Sorte d’éloge de l’ombre, Daoud joue de ce que la nature offre de plus précieux pour un photographe — la lumière — lors de ses errances sur les territoires qu’il est amené à parcourir, scènes de vies principalement rurales où fêtes de villages et marchés hebdomadaires. On y retrouve ses sujets de prédilection : le forain, la marge, le Maroc ancestral, la campagne et le grand sud.

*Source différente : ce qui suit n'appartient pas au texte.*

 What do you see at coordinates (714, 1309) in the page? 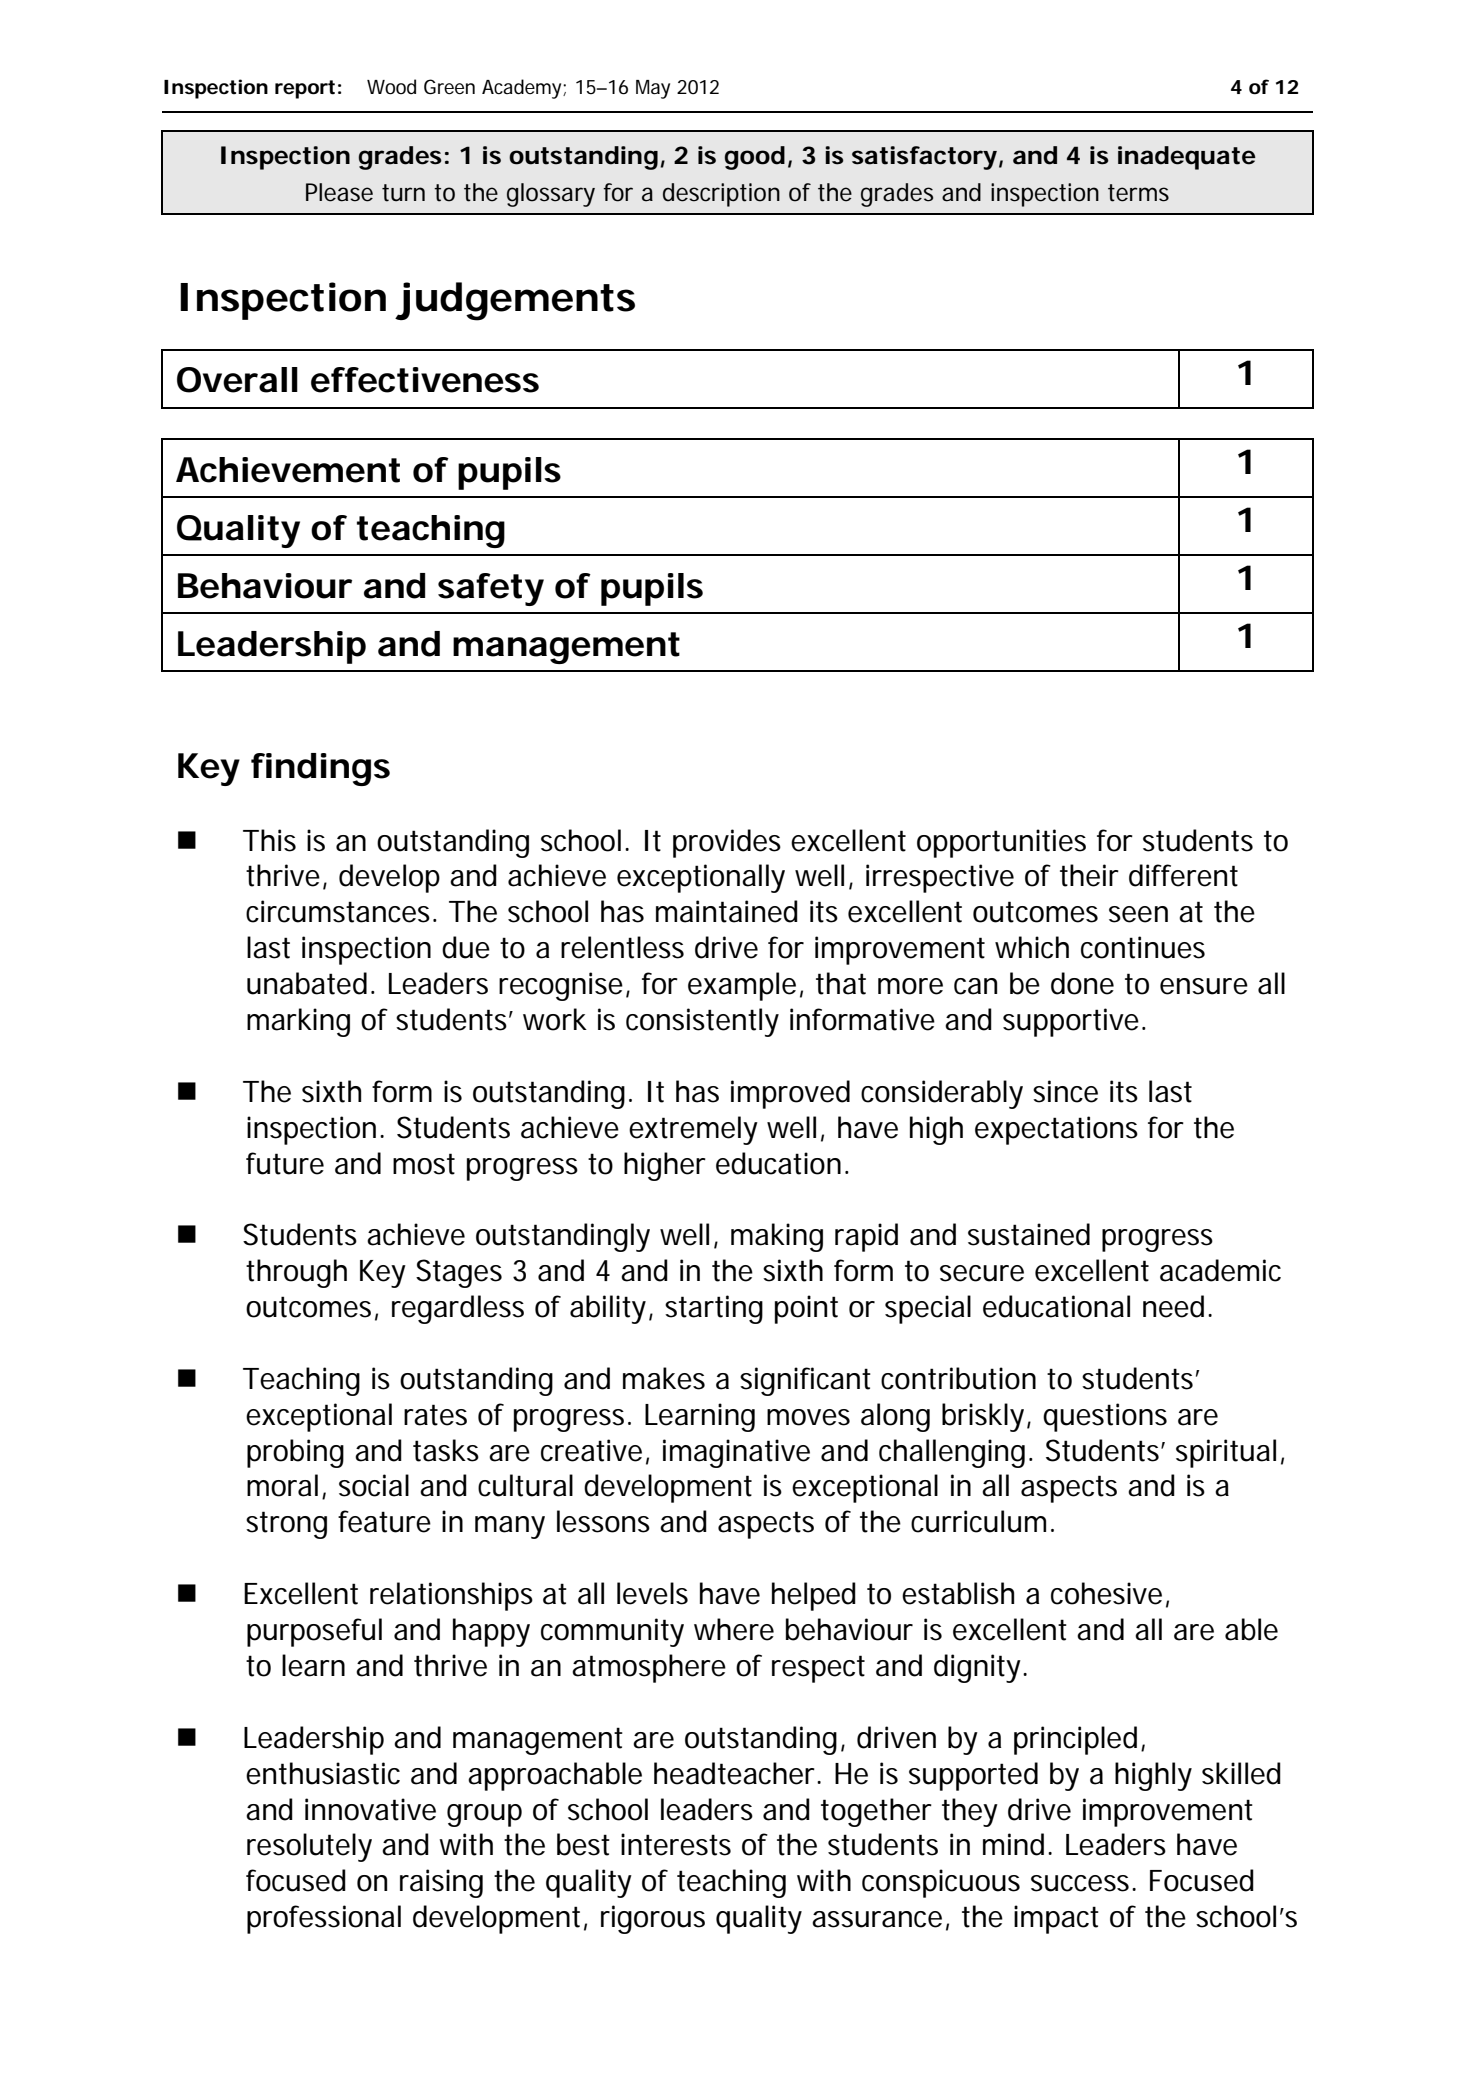
I see `starting` at bounding box center [714, 1309].
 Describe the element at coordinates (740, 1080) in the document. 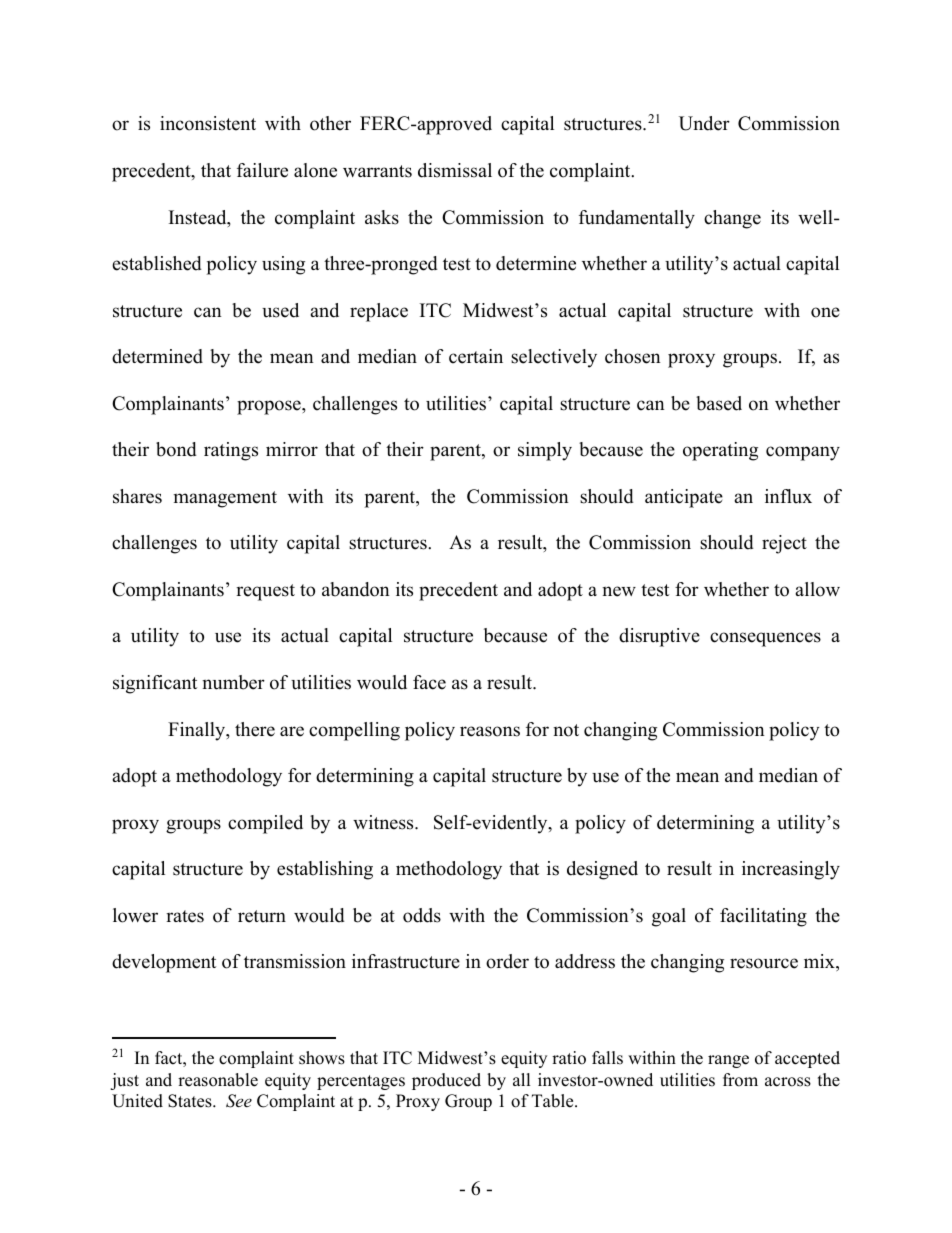

I see `from` at that location.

Daoud Aoulad-Syadest né en 1953, à Marrakech. Docteur en sciences physiques de l’Université de Nancy en 1981, son œuvre photographique a été présentée dans de nombreuses expositions, notamment à la Maison Européenne de la Photographie, Paris, 2015 ; Photomed, à Sanary-sur-Mer, France en 2013 ; Daba Maroc-Bruxelles, Belgique, 2012 ; Galerie municipale du Château d’eau, Toulouse, France, 1999 ; Mois de la photo de Bienne, Suisse, 1998 ; Museum Voor Volkenkunde, Rotterdam, Pays-Bas, 1996 ; Musée d’Aquitaine, ARPA, Bordeaux, France ,1991 ; et Institut du monde arabe, Paris, France, 1990. En 1989, après avoir participé à un atelier de cinéma à La Fémis, il réalise deux courts métrages : « K ricature » et » Paris, 13 juillet ». En 1991, il réalise « Mémoire ocre », en 1993, Entre «  l’absence et l’oubli », puis « Al Oued » en 1995 et, en 1998, son premier long métrage : « Adieu forain ». Suivront « Le Cheval de vent » (2001), « Tarfaya » (2003), « En attendant Pasolini » (2007), « La Mosquée » (2010) et » Les Voix du Désert » (2017). Daoud Aoulad-Syad a par ailleurs publié trois livres de photographie : « Marocains », avec une préface d’Abdelkebir Khatibi (1989), « Boujaâd, Espace et mémoire » (1999), et « Territoires de l’instant », avec Ahmed Bouanani (2000).